What you will do
Give exactly the lines from the one that contains "Viewport: 816px width, 571px" through the end of the entries below, both included; the pictures stay out.

BEGIN Supplied records

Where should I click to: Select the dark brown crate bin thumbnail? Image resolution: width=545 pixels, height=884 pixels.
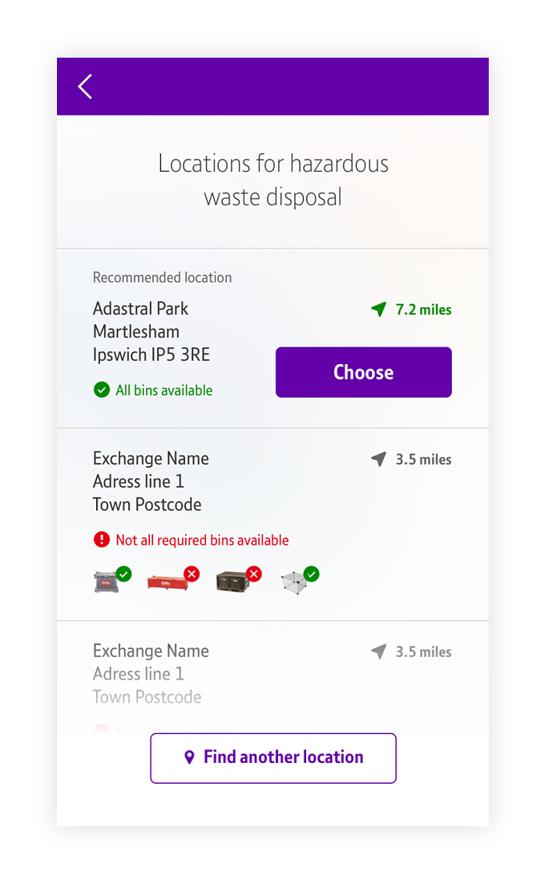[x=232, y=582]
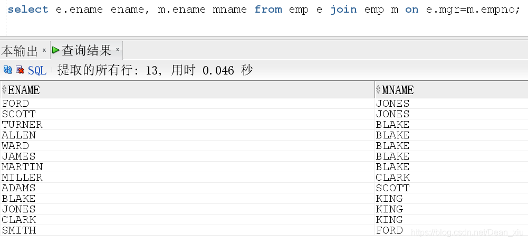The width and height of the screenshot is (528, 242).
Task: Select the FORD cell in ENAME column
Action: [x=188, y=103]
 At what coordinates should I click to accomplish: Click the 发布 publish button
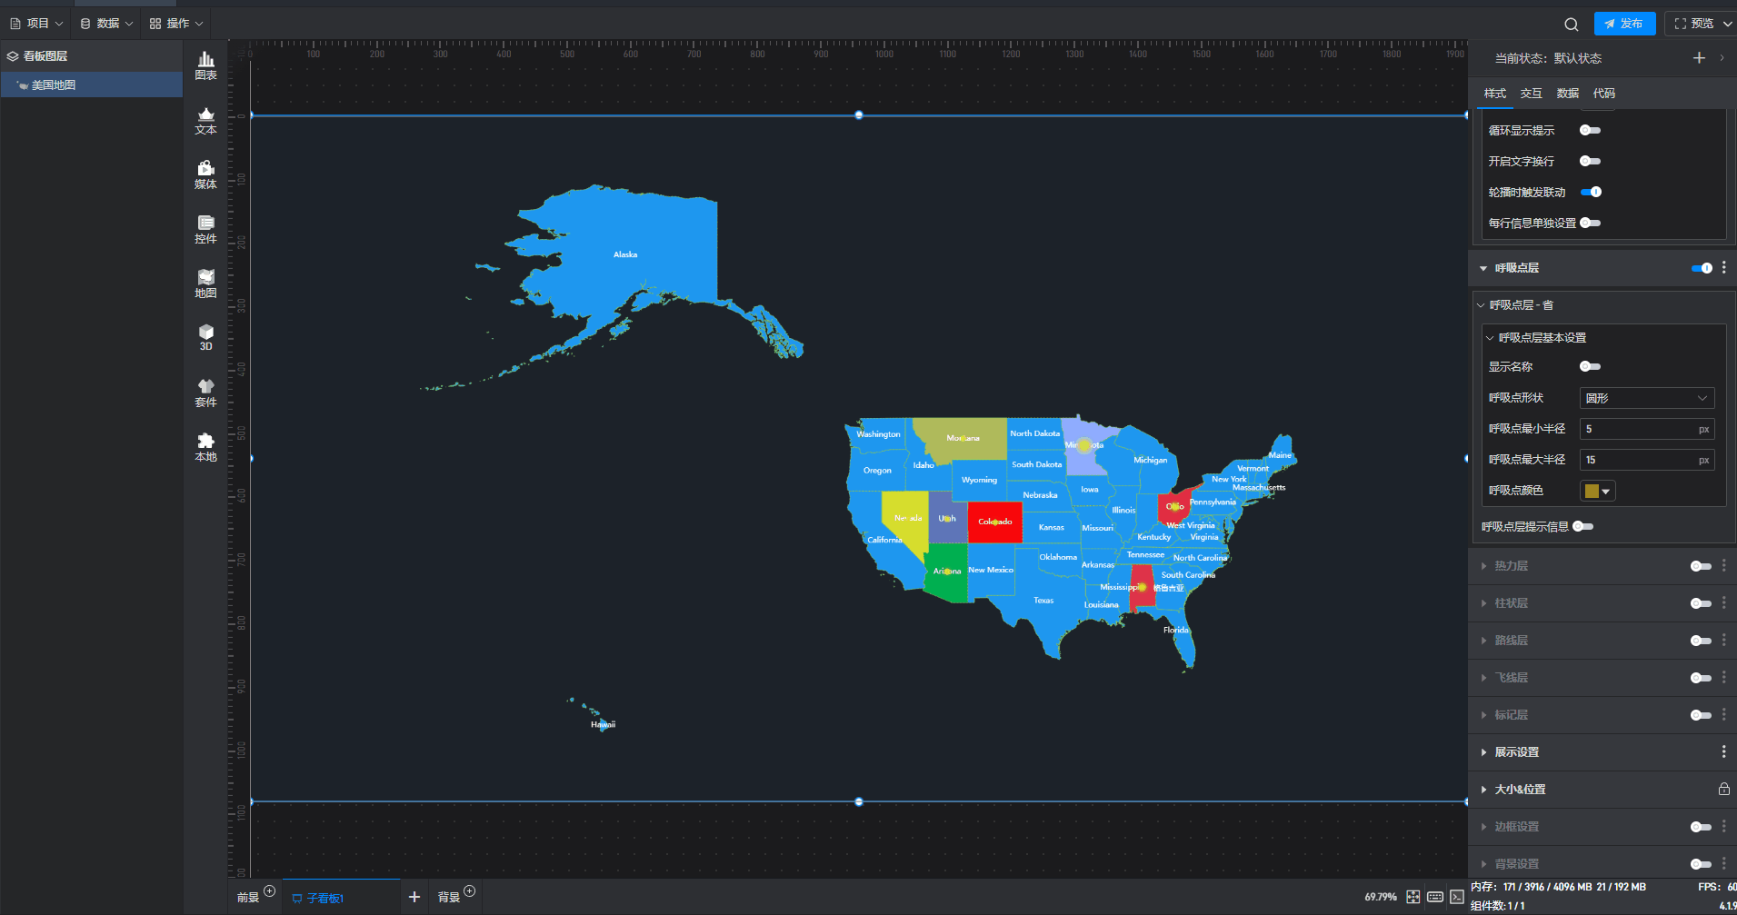(1624, 24)

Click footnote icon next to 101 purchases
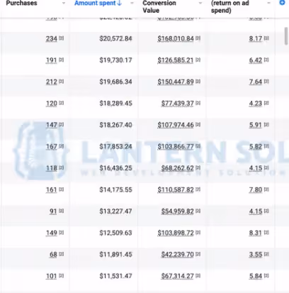pyautogui.click(x=61, y=275)
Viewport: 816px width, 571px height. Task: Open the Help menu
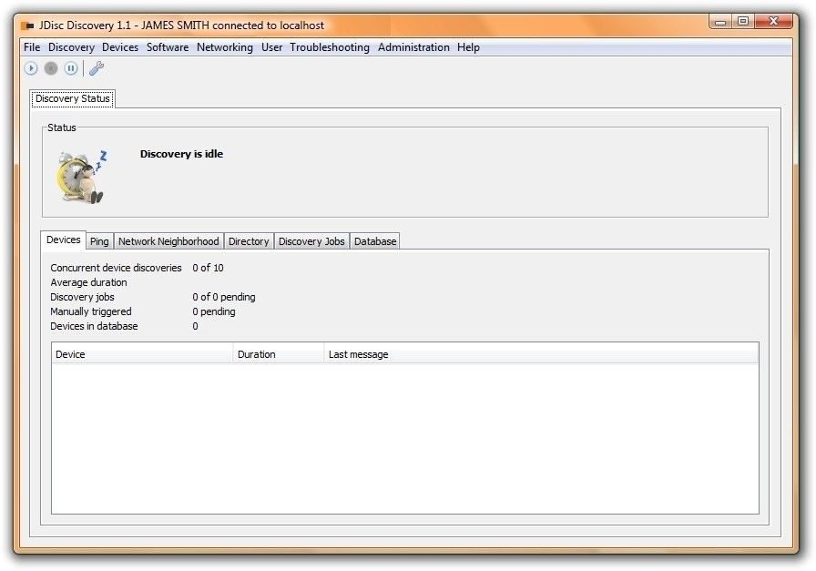[469, 47]
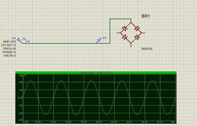Select the BR1 bridge rectifier symbol
197x126 pixels.
point(131,33)
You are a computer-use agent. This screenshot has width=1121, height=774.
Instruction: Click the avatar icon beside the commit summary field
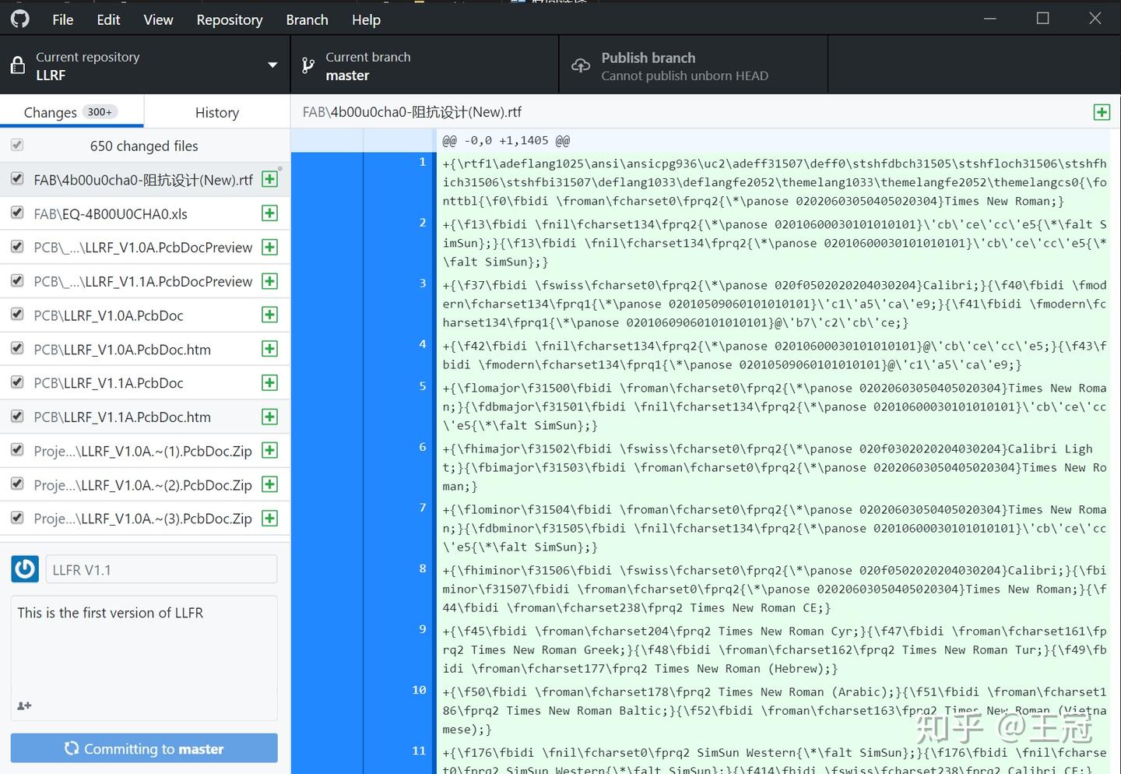[24, 569]
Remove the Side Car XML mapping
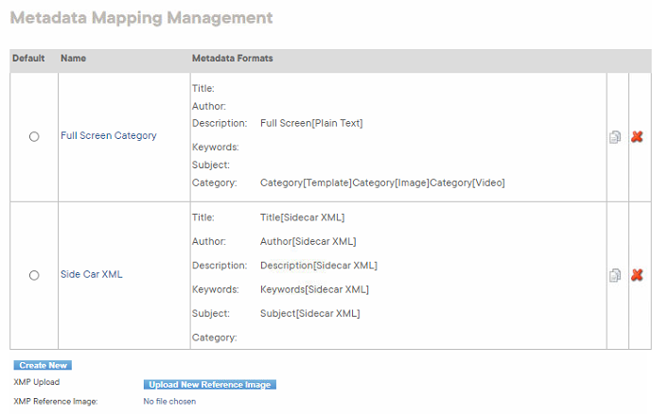The width and height of the screenshot is (652, 416). click(x=637, y=275)
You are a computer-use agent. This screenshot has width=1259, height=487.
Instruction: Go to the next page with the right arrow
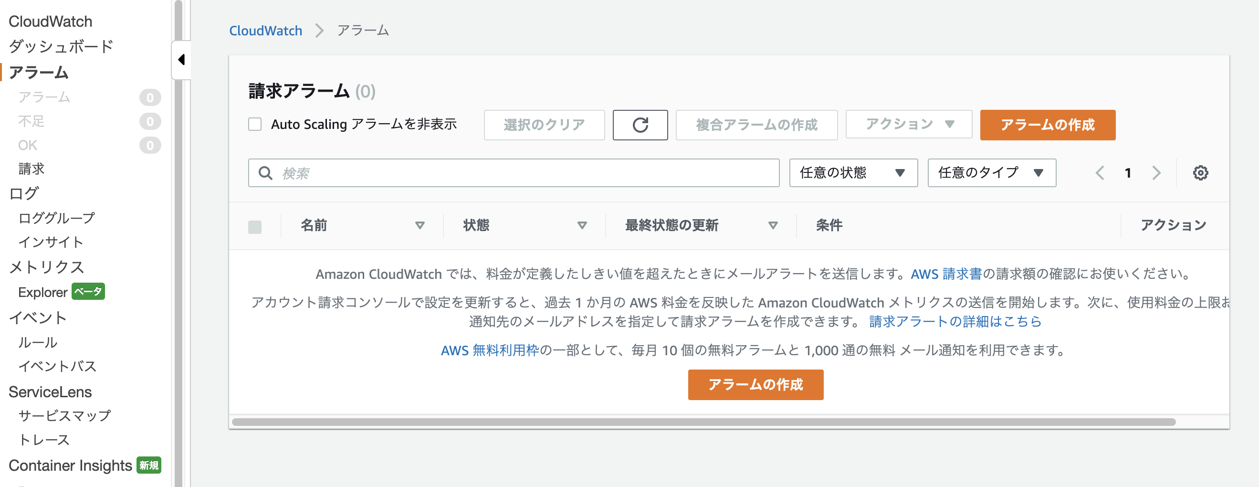coord(1156,173)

END Supplied records

Your response
Viewport: 816px width, 571px height. Task: Open the Help menu
[469, 47]
Select the BR1 bridge rectifier symbol
197x126 pixels.
point(131,33)
You are a computer-use agent. This screenshot has width=1121, height=774.
Instruction: Click the avatar icon beside the commit summary field
[24, 569]
Remove the Side Car XML mapping
The width and height of the screenshot is (652, 416). click(x=637, y=275)
You are a computer-use agent. This screenshot has width=1259, height=487.
Instruction: Go to the next page with the right arrow
coord(1156,173)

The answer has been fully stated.